«Почему бога-животного в конечном счете оказалось недостаточно, почему его сменило божество в человеческом облике – этот вопрос в “Тотеме и табу” почти не освещается, да и прочие проблемы возникновения религий там вообще не упоминаются. Неужели, по-вашему, такие ограничения тематики тождественны ее отрицанию?»
Та моя работа – хороший пример строгого выделения того специфического вклада, который психоаналитическое обсуждение способно внести в разрешение религиозных вопросов. Если ныне я пытаюсь включить в круг рассмотрения что-то другое, менее глубоко запрятанное, то не нужно обвинять меня в противоречии (а раньше – в односторонности). Разумеется, я обязан показать связи между сказанным ранее и излагаемым теперь, между более глубокой и очевидной мотивировками, отцовским комплексом и беспомощностью человека, испытывающего потребность в защите.

* * * * *

[Цель задания]
Кратко перескажите абзац отрывка, начинающийся словами «Та моя работа», и сохраните его основные мысли. Опирайтесь только на сам отрывок.

[Записанные данные]

* * * * *

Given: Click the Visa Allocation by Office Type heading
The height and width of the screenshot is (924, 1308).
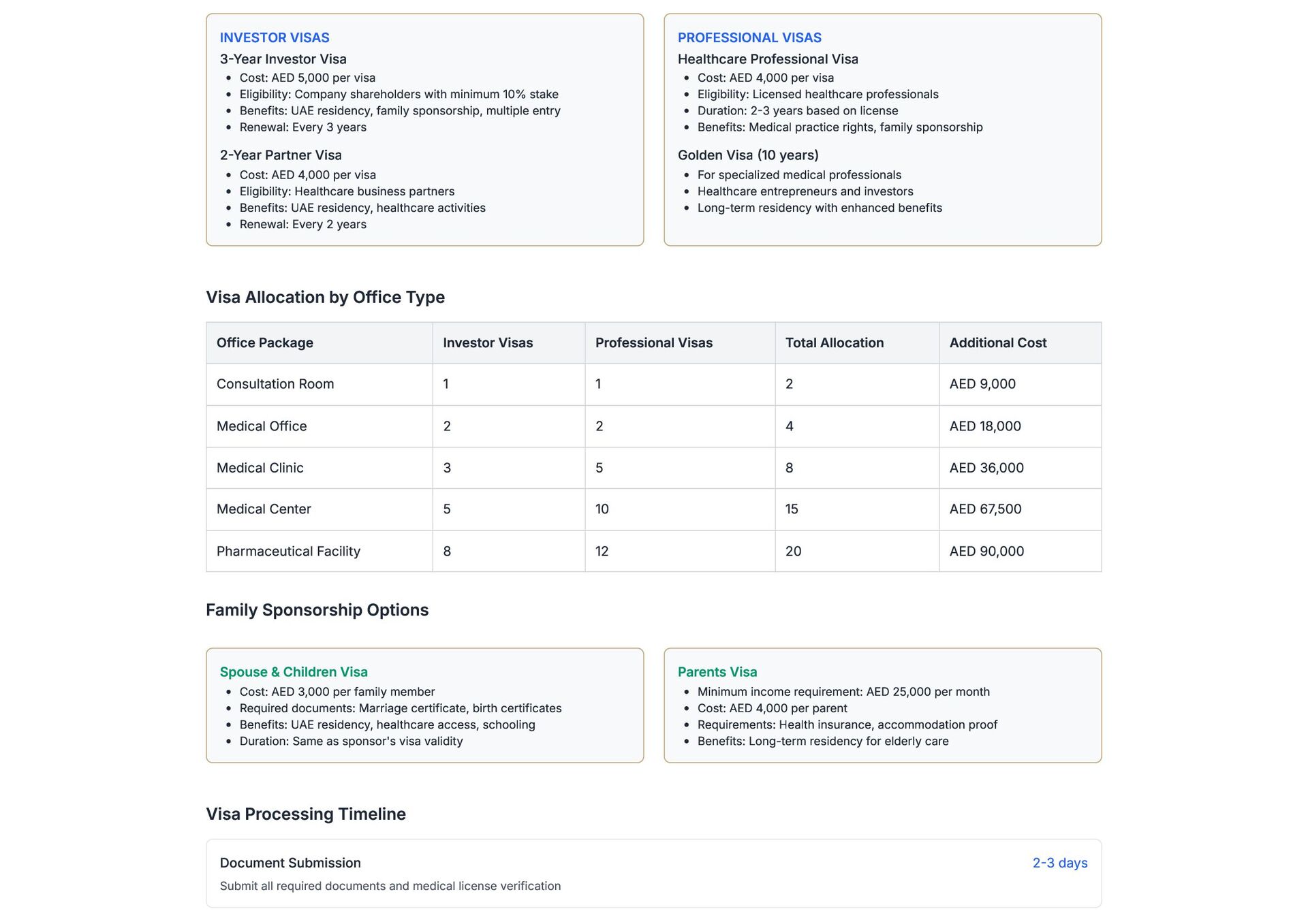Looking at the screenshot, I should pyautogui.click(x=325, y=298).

* * * * *

[Полный ответ]
Прежняя работа служит хорошим примером строгого выделения особого вклада, который психоаналитическое обсуждение может внести в решение религиозных вопросов. Если теперь рассматривается и нечто менее глубоко скрытое, это не повод обвинять автора в противоречии, как раньше обвиняли в односторонности. При этом автор обязан показать связь между сказанным прежде и излагаемым теперь: между более глубокой и более очевидной мотивировками, то есть между отцовским комплексом и беспомощностью человека, нуждающегося в защите.